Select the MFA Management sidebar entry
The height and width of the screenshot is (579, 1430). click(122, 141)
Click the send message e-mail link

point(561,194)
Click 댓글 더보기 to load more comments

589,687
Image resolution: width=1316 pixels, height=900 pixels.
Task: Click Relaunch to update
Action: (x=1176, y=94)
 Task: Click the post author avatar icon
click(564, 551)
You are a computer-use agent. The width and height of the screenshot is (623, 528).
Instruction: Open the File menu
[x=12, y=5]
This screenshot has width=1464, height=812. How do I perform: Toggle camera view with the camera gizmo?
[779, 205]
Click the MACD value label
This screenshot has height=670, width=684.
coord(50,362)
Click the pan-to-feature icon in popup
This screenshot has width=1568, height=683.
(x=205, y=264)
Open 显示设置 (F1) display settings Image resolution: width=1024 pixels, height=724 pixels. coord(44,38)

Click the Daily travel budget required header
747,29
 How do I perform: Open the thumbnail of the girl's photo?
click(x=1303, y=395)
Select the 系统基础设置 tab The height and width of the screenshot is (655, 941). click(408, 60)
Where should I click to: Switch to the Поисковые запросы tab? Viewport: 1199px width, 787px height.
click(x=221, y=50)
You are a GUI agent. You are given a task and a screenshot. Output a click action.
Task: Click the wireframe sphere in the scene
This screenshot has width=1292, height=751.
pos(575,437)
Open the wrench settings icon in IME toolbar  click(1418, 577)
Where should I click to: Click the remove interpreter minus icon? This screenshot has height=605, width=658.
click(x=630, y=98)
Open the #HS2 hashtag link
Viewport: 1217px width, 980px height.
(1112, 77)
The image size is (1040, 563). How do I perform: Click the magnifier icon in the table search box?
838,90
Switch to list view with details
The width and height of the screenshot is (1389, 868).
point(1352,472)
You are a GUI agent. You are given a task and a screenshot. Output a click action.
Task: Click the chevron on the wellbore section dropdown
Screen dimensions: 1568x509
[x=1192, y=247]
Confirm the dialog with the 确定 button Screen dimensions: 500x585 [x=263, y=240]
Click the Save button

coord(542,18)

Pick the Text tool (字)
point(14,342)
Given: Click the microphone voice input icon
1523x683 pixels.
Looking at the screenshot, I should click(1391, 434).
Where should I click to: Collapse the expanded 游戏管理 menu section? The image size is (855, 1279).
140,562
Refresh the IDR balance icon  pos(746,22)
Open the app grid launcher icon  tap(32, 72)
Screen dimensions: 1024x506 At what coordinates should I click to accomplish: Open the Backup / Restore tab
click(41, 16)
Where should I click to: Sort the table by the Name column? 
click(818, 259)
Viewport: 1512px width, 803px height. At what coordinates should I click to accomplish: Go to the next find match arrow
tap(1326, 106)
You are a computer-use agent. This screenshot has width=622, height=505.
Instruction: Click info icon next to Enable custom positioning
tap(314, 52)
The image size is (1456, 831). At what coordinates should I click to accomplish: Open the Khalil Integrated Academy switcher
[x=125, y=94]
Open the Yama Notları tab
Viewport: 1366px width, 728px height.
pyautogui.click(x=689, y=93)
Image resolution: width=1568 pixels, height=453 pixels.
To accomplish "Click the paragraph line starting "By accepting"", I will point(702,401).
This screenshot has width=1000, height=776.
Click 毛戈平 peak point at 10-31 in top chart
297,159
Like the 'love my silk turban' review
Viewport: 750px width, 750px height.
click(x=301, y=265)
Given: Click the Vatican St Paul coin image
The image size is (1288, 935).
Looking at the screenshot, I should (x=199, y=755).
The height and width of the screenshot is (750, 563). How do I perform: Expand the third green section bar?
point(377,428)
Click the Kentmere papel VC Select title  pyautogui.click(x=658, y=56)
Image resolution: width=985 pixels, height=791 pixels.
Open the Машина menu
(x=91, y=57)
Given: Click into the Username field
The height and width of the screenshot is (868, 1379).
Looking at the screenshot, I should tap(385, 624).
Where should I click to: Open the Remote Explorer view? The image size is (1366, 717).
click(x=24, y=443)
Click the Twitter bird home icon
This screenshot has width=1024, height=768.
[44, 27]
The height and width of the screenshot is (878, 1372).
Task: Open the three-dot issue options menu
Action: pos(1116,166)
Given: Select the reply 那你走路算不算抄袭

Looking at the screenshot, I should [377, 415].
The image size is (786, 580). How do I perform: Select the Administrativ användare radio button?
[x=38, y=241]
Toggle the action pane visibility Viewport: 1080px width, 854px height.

· · ·

TASK DIRECTIONS:
Which lines of the records above hold the word "settings"? Copy each one out.

RESPONSE FOR THIS EXERCISE:
Open 显示设置 (F1) display settings Image resolution: width=1024 pixels, height=724 pixels. coord(44,38)
Open the wrench settings icon in IME toolbar  click(1418, 577)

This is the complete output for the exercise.